Rares sont les œuvres théâtrales qui parlent d’après la mort. On se souvient de « huis clos » de Jean-Paul Sartre ou de « hôtel des deux mondes » d’Eric Emmanuel Schmitt. L’œuvre de la chorégraphe Kate Flatt commence à l’instant où un jeune homme, dont nous ne saurons pas le nom, vient de se jeter sous un train. Il se retrouve seul dans un univers sombre. Il essaie de se raccrocher à des choses simples de sa vie d’avant, une sacoche, des pièces de monnaie. Mais il est passé de l’autre côté, irrémédiablement.

Une vieille femme, clopinant comme une sorcière, installe près de lui sa chaise et quelques objets personnels. L’homme essaie d’engager un dialogue avec elle, mais elle ne répond pas. Etes-vous Polonaise ? Ou bien Lithuanienne ? Peu à peu la femme s’anime, et on se rend compte que du diable de sorcière émerge un ange, aérien, léger, communiquant par le langage du corps. L’homme s’exaspère de ne pouvoir entrer en relation par la parole. Il rumine toutes les rancœurs, toutes les frustrations qui l’ont conduit au suicide, il bouscule la femme, on sent qu’il voudrait la tuer. La femme insiste, virevolte autour de lui et peu à peu l’entraine. Le lourdaud se met doucement au diapason du corps en mouvement de sa partenaire, il se fait plus léger. Lorsqu’il est mûr, elle l’entraîne doucement. Il peut disparaître, serein pour toujours, de la scène.

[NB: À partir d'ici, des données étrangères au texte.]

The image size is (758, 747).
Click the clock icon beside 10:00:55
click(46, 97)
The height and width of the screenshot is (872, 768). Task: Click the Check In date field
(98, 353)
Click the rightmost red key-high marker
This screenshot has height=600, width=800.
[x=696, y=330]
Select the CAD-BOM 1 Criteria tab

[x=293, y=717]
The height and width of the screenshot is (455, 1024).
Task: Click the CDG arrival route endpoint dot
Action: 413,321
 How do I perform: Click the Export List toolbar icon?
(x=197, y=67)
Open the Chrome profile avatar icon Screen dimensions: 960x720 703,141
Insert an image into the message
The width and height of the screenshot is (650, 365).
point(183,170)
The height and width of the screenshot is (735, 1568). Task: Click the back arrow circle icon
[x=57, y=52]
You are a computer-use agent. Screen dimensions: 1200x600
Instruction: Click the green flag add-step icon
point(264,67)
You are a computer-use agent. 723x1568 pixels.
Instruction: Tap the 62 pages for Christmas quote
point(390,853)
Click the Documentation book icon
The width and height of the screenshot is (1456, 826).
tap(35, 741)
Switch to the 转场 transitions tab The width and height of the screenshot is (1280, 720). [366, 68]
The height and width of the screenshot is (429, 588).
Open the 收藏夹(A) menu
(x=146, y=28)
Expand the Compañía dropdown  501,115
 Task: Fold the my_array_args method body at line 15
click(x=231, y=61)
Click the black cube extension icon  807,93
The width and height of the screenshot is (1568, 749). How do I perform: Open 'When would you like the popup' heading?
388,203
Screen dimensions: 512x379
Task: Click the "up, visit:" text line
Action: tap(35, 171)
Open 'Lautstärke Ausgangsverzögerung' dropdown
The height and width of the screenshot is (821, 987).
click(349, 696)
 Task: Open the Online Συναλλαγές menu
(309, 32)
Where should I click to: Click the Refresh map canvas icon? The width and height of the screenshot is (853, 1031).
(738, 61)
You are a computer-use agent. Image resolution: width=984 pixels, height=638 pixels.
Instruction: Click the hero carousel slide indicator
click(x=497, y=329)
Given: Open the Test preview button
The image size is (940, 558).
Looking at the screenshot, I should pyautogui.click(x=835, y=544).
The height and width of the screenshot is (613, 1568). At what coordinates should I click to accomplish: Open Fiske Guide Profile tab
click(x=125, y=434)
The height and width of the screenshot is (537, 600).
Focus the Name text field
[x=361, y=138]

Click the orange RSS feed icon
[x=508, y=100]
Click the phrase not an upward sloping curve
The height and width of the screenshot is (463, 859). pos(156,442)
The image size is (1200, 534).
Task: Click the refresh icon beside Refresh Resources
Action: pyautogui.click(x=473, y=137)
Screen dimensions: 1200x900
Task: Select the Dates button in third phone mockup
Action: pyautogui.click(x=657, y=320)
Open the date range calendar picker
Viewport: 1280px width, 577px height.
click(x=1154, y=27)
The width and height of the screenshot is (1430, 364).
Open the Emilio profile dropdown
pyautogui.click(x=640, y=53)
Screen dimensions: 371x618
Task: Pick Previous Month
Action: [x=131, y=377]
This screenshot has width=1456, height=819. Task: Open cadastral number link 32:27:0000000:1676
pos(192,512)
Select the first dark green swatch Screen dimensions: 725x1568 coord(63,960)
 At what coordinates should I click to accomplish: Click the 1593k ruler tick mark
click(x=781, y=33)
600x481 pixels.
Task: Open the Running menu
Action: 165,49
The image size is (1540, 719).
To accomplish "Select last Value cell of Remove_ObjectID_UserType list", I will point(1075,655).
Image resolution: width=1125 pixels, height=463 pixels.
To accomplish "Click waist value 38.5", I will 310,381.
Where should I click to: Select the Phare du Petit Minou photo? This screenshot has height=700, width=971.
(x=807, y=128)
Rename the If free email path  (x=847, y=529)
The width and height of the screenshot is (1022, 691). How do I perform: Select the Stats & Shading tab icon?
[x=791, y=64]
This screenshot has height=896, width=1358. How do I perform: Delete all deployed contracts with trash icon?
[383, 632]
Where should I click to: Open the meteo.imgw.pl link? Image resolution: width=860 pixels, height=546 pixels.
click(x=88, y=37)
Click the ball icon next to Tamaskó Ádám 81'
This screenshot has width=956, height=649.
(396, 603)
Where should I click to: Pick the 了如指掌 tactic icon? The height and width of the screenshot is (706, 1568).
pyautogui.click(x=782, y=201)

Ce jeu de l’âme annulant par la danse l’écrasement d’une vie ratée a quelque chose de sublime. Les mots sont chargés d’angoisse et de solitude ; le mouvement des corps apporte la rédemption. La pièce, qui dure environ trois quarts d’heure, fait partie d’un projet soutenu par le Peace Hospice, une maison de retraite de Watford. Après la représentation, la metteuse en scène Kate Flatt, la danseuse Joy Constantinides et le comédien Sam Curtis, et une professionnelle du Peace Hospice chargée de l’accompagnement psychologique des pensionnaires, sont venus dialoguer avec les quelques dizaines de spectateurs. Ils expliquèrent que la pièce est née du besoin des personnes âgées d’exprimer ce qu’elles ressentent face à la mort de personnes qui leur sont chères. Elle s’inspire d’un jeu scénique mis en scène par les habitants d’un village de Transylvanie (Roumanie) entre le décès et l’enterrement, simulant les noces du défunt avec la mort.

Une spectatrice demanda pourquoi le comédien jouait pieds nus. Kate Flatt expliqua que dans certains pays, comme au Japon, les personnes résolues à se donner la mort se déchaussent. Je pense aux manuels d’El Qaida, qui prescrivaient au contraire aux pilotes du 11 septembre de nouer scrupuleusement leurs souliers.

Un spectateur dit qu’il avait fait lui-même une tentative de suicide et que la pièce lee bouleversait.